Ms. Foster said the AHA offers a program “to help clinicians know when to use antibiotics” in order to help prevent overuse. They need to know there is a “narrow window,” she said.

The Department of Health and Human Services agrees.

“Taking antibiotics for more than 24 hours after routine surgery is usually not necessary and can increase the risk of side effects, such as stomach aches, serious diarrhea and antibiotic resistance,” it says on its Web site.

Hospital-acquired infections invariably delay a patient’s recovery, often requiring many weeks of intravenous antibiotics or repeated surgeries to remove infected tissues.

‘Wrong one’

Marcia Litov, 68, of Pikesville, Md., needed both.
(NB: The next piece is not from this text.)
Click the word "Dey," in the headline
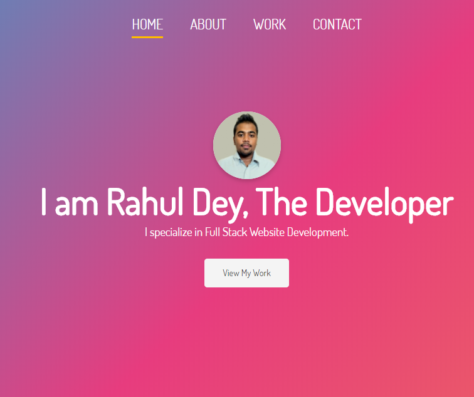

Mrs. Litov underwent a back-fusion surgery at Union Memorial Hospital in Baltimore on Jan. 6, 2004. The surgery was needed to ease pain caused by a degenerative spinal disc that pressed on the sciatic nerve.
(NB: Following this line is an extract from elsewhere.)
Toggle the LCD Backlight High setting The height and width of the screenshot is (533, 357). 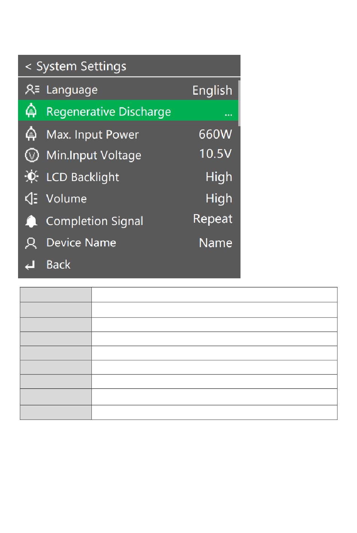[219, 177]
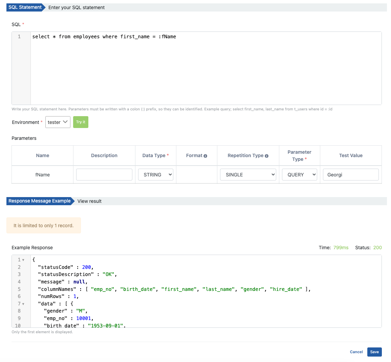Open the Repetition Type dropdown set to SINGLE

(248, 174)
On the fourth day of her hospital stay, Mrs. Litov said, she “experienced pain starting from my abdomen and going around to my back.” She was slated to be released the next day, but asked that she remain in the hospital until the source of the pain was determined.

Instead, Mrs. Litov was sent home the following day. Within 24 hours, the pain became worse and she had a fever of 103 degrees Fahrenheit.
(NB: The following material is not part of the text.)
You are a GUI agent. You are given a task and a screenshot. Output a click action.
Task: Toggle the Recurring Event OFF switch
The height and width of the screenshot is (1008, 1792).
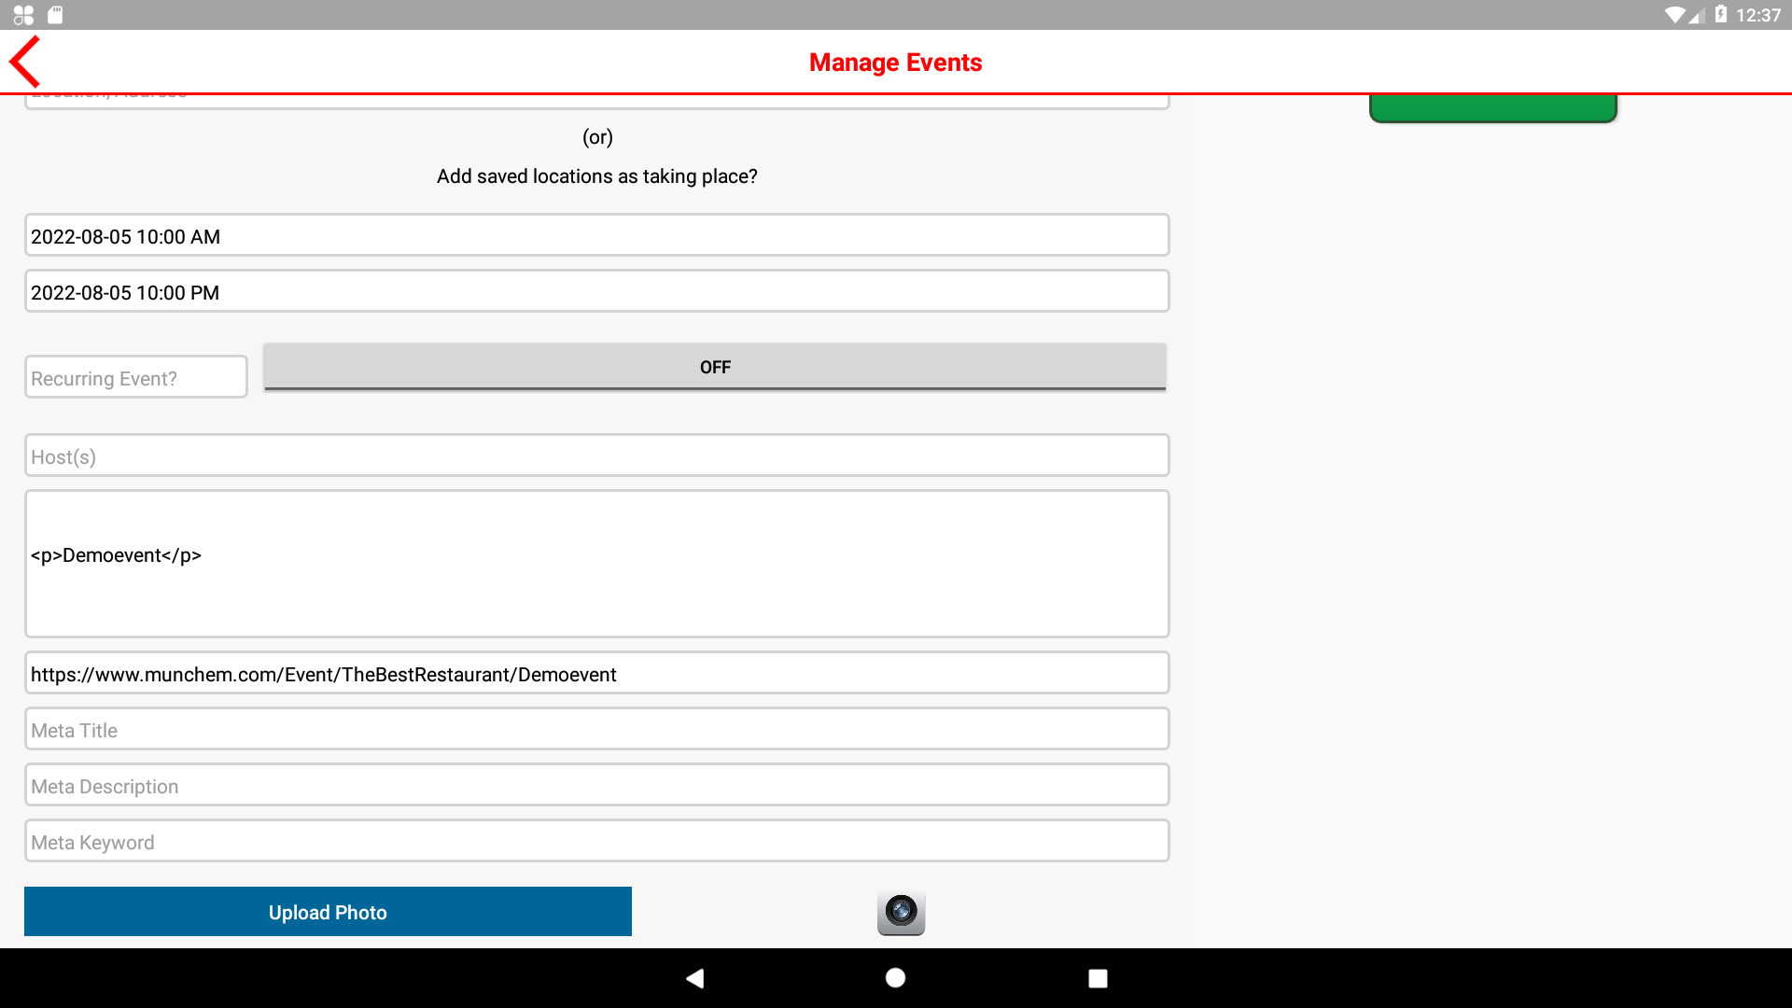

She called her doctor, who told her to return to the hospital immediately. Mrs. Litov met with an infectious-disease specialist, who opened her surgical wound, washed the area and took cultures. Mrs. Litov says she was given an antibiotic before the strain of bacteria was identified, which she says was the “wrong one.”

Doctors discovered that Mrs. Litov had a staph infection, and it was “moving too close to the hardware from the back fusion,” so the hardware was removed, she said.

Mrs. Litov faced weeks of daily intravenous therapy at the hospital, in a nursing facility and at home. After six weeks at home, she “was very ill” and returned to the hospital.

“They found … that I still had infection encapsulated in front of my spine,” she said.

After another surgery, Mrs. Litov stayed at a nursing facility until the end of May, where she took a daily regimen of antibiotics. By then, she said, the infection was “cleared up, and they operated on me once more to replace the hardware.”

But more infections followed, Mrs. Litov said. She said she underwent “a total of nine operations,” continuing until August 2004. She also said she “suffered a lot of muscle deterioration,” which left her using a cane or a walker.

Of the Litov case, Debra Schindler, a spokeswoman for Union Memorial, said: “In complex surgical cases, particularly of the spine, patients are made aware that there remains a remote risk of infection. Union Memorial has an excellent track record in managing that risk with data below the national benchmark for hospital-acquired infections.

“But even when the most intense efforts to eliminate the risk of infection are employed, there are incidents, where various factors, when brought together, make it possible for infection to occur. We regret the suffering Mrs. Litov endured as a result.”

Increasing awareness

CDC data on the prevalence of hospital infections — both for the nation and for individual states — were last published nearly a decade ago. The non-random sample of 270 hospitals showed that the infection rate climbed 36 percent between 1975 and 1996.

But it said tracking infection sites was difficult because postoperative stays were often shorter than the incubation period for Staphylococcus aureus infections.

Late last year, Pennsylvania became the first state to disclose the number of hospital-acquired infections reported by the 168 hospitals in that state. The hospitals reported 19,154 cases in which patients acquired such infections in 2005, a rate of 12.2 per 1,000 cases.

The mortality rate for patients with hospital infections was nearly 13 percent. That compared with a rate of 2.3 percent for patients without a hospital-acquired infection.

Ms. Griffin of IHI said most of the nation’s hospitals are participating in initiatives the group has sponsored that are designed to prevent “unnecessary deaths and harm in hospitals.”

“Awareness is increasing, but reporting is just beginning,” Mrs. McCaughey said. “Meanwhile, these infections are adding $30.5 billion to the nation’s health tab.”